Posted by Lee (Member # 393) on :
 
Oh, yeah, "Blink" is something else. Not much Doctor, some serious timeline-juggling (both narratively and causatively), guest star Carey Mulligan is, well, HAWT - and, more to the point, it's damn scary.
 
Posted by bX (Member # 419) on :
 
I heard a fun take on Kara 2. That they are on this world of untamed wilderness, perhaps even the plains of Africa. She and Lee are having their conversation and sure enough at this poignant and spiritual moment--Lioned! Or, you know some other predator snatches her away without a sound. Liked that.
 
Posted by AndrewR (Member # 44) on :
 
I don't know much about the upcoming Caprica, but someone told me there is a character in there called 'Daniel'. Not saying that he will be Kara's father... but could be the 7th Cylon!?!
 
Posted by Lee (Member # 393) on :
 
Since #7 aka Daniel wasn't created until after the Cylon War, and the events of Caprica pre-date both the war and the creation of Cylons, it's highly unlikely.
 
Posted by Harry (Member # 265) on :
 
And I think RDM has essentially said that the whole "Daniel" thing is not a lot more than making the Cylon numbers work.

It seems the best bet is that Daniel really was destroyed, and is of no apparent significance.
 
Posted by Jason Abbadon (Member # 882) on :
 
I think I realize what my subconsious bias against this show is-
No Lucifer Cylon. He/it was the coolest thing visually back then

Snay could be the "skinjob" version. [Wink]
 
Posted by Reverend (Member # 335) on :
 
The old Lucifer had a glittering pointy head and mad eyes. He looked horrible.
Besides, you're wrong, RDM has said there is a Lucifer analogue and it's Cavil.
 
Posted by WizArtist II (Member # 1425) on :
 
Now if only they had an Arcturian Three-Mind.....
 
Posted by Jason Abbadon (Member # 882) on :
 
quote:
Originally posted by Reverend:
The old Lucifer had a glittering pointy head and mad eyes.
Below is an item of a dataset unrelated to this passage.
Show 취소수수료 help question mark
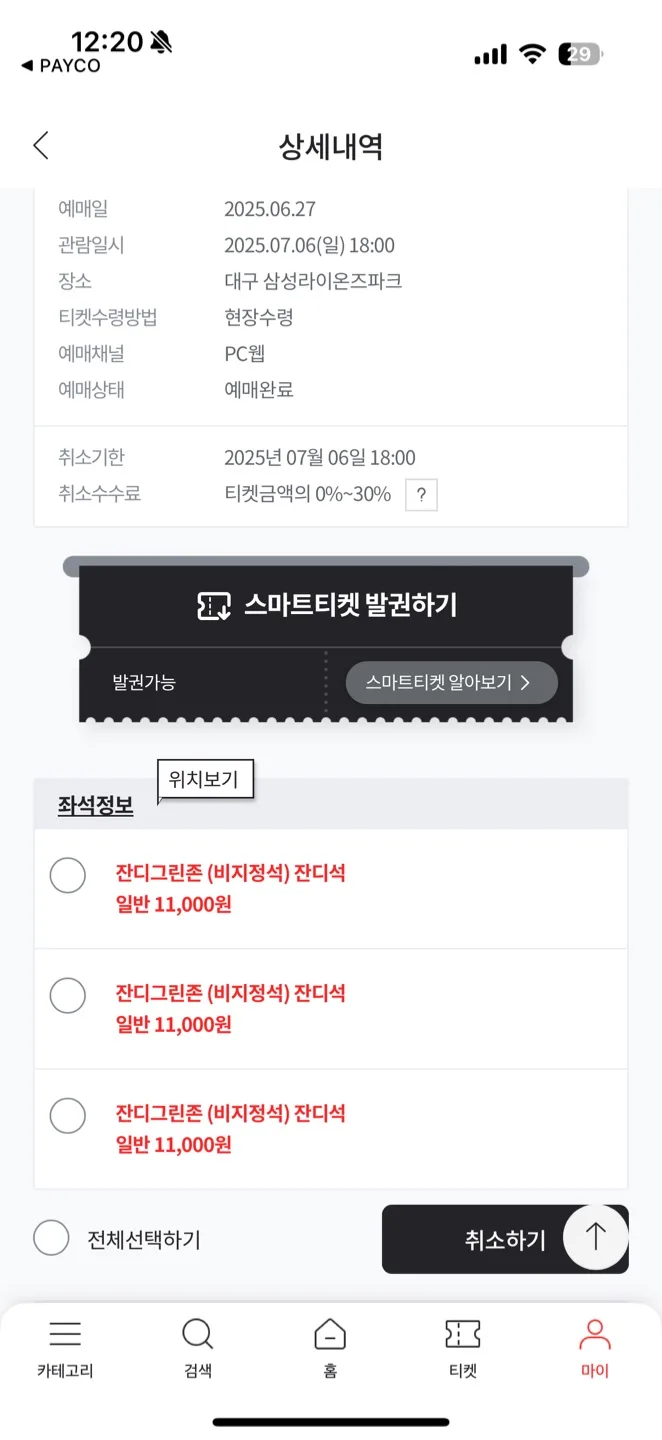 pyautogui.click(x=421, y=495)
He looked horrible.

Have you seen that pic of Snay wiith the beard?
Flare's own Lucifer....who would've thought it would be him.


sorry Snay, it was too easy.
 
Posted by Dukhat (Member # 341) on :
 
quote:
Oh, I understood why they were showing our advances towards AI and I liked the idea of posing the question of whether the cycle would happen again with us. I just didn't think stock footage was necessarily the best way to do it. It almost looked as if they'd run out of budget in the last five minutes of the show.
Again, I viewed this differently. What I got out of the use of stock footage was "OK people, the sci-fi show Battlestar Galactica is now over, but its message still exists. This is Earth, our Earth, the real thing, and not part of the fictional show. However, look at what we're doing. We're becoming reliant on machines, computers, robots, etc., and in the future we could have our own analogous Cylons." Worked well for me. And I hate stock footage :-)
 
Posted by Reverend (Member # 335) on :
 
There are many instances where the use of stock footage is a sign of a limited budget or laziness. This is neither. In fact if you listen to the commentary, they had a hard time coming up with good footage and then had further headaches getting permission from the various parties involved to use said footage.
Regardless, it's portrayed as a news story on the TV, so stock footage is really the only option. Would you propose they invent a bunch of fictional CG robots and show that instead? I hardly see the point.
 
Posted by MinutiaeMan (Member # 444) on :
 
Heck, the whole POINT of the footage that it WAS real. It would lose the impact if it weren't.